A este propósito afirma-se que, «[p]erante o amplo e heterogéneo conjunto de situações que podem dar origem ao pagamento de indemnizações pecuniárias, verifica-se que apenas algumas são tributáveis. Um montante recebido a título de indemnização é sujeito a tributação em sede de IRS apenas quando se consubstanciar um verdadeiro rendimento. (…) Nos termos [da concepção rendimento-acréscimo] devem ser tributadas apenas as indemnizações que derem origem a um acréscimo patrimonial líquido, na esfera do sujeito passivo. // Em termos gerais, o CIRS concretiza esta concepção de “rendimento acréscimo”, sujeitando a tributação as indemnizações que constituam acréscimos patrimoniais (ou aquelas em que a falta de comprovação dos danos permita também apontar neste sentido). Deste modo, o CIRS considera como rendimentos tributáveis, no âmbito da categoria G, os seguintes tipos de indemnização (artigo 9.º, n.º 1, alínea b), do CIRS): i) As indemnizações por danos não patrimoniais (exceptuadas as fixadas por decisão judicial ou arbitral ou resultantes de acordo homologado judicialmente). // ii) As indemnizações por danos emergentes não comprovados. // iii) As indemnizações por lucros cessantes (considerando-se como tais apenas as que se destinem a ressarcir os benefícios líquidos deixados de obter em consequência da lesão)». (6)

2.2.3. No que respeita ao fundamento do recurso referido em ii), o recorrente considera que a sentença recorrida incorreu erro na apreciação da matéria de facto, ao considerar que «não pode deixar de se concluir que tanto a cláusula penal aposta ao “Memorando de Entendimento” e a cláusula penal aposta à alteração ao mesmo (que gerou o rendimento ora em causa e que só difere da anterior porque estabelece prazo para o cumprimento), cumpre uma função reparadora, representando, assim, uma estipulação fixa prévia do dano pelo não cumprimento do acordo, enquadrando-se na definição do artigo 810.º, n.º 1 do CC, simultaneamente subsumindo-se ao conceito de indemnização do artigo 9.º do CIRS».
Apreciação.
Do probatório resulta que o recorrente celebrou, na qualidade de promitente-vendedor, com a entidade SIFF um contrato de promessa de compra e venda da totalidade das participações sociais relativas à sociedade U……,(7). As partes acordaram, então, para o caso da não celebração do contrato definitivo que o vendedor tinha direito a uma indemnização de €500.000,00 (8). Através do acordo de 01.04.2003, as partes acordaram em prorrogar o contrato-promessa até 17.04.2003, findo o qual, sem a celebração do contrato, o vendedor teria direito a receber a referida indemnização (9).

→ MATERIAL FORNECIDO
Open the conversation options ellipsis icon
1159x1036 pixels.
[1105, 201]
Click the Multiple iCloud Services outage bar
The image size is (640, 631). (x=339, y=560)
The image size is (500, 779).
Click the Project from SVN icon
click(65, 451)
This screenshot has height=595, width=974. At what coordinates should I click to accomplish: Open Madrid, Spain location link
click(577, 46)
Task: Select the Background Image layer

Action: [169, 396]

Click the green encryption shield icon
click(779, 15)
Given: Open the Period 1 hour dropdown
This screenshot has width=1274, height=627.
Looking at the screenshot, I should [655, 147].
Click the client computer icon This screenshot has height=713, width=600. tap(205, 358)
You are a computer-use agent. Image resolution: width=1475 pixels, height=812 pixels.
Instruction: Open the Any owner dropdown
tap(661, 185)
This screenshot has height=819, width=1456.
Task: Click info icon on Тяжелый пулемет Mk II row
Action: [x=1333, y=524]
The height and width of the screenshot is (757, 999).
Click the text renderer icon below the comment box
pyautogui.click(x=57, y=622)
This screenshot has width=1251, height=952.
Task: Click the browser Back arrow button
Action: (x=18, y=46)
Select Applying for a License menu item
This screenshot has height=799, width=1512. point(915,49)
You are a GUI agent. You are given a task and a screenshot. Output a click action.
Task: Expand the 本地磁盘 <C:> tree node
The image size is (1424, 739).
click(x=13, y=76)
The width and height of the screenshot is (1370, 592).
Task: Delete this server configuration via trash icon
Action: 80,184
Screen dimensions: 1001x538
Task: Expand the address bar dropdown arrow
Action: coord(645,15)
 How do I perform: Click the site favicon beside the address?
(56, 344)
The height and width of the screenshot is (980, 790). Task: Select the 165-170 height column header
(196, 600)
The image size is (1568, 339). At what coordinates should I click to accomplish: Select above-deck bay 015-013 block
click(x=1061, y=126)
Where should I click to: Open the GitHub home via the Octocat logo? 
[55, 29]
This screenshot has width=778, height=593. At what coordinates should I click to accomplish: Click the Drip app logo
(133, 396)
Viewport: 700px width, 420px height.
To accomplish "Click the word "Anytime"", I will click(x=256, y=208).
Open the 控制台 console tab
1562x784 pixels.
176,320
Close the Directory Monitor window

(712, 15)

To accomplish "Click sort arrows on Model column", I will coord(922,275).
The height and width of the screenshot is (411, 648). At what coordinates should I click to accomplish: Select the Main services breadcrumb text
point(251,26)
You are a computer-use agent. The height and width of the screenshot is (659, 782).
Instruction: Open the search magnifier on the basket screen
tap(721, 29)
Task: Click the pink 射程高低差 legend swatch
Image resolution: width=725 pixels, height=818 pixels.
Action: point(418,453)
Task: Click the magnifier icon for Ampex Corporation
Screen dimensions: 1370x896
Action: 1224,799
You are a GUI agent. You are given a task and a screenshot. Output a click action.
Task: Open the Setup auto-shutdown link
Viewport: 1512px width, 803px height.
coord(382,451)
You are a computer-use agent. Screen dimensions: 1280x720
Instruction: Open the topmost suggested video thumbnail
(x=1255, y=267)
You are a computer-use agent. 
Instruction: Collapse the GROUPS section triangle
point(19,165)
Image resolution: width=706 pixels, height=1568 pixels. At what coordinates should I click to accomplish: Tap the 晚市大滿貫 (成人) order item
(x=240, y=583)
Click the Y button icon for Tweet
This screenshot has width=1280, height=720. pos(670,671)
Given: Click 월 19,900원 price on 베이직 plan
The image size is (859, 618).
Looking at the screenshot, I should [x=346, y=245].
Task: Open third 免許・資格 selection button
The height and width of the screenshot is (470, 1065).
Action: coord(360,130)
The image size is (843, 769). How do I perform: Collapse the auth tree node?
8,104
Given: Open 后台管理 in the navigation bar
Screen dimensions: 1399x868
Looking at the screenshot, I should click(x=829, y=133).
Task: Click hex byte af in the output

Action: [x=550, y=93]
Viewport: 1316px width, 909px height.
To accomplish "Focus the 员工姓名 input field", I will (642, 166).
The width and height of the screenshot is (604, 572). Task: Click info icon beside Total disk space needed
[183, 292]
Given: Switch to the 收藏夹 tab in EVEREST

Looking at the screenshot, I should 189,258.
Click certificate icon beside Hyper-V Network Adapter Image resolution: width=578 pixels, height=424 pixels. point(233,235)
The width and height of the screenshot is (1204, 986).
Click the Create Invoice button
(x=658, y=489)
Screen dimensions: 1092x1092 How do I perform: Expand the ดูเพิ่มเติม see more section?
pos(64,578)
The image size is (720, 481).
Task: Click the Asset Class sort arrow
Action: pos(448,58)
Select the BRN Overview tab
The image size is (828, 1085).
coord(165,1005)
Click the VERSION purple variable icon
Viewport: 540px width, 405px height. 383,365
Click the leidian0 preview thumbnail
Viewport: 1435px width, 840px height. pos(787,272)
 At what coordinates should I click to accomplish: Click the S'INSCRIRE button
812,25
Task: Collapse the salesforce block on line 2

→ INSTRUÇÃO DADA
No texto sobre a tributação de indemnizações, até que data as partes prorrogaram o contrato-promessa? Este material não tem relação com o texto para leitura.

→ RESULTADO DA TAREFA
Até 17.04.2003.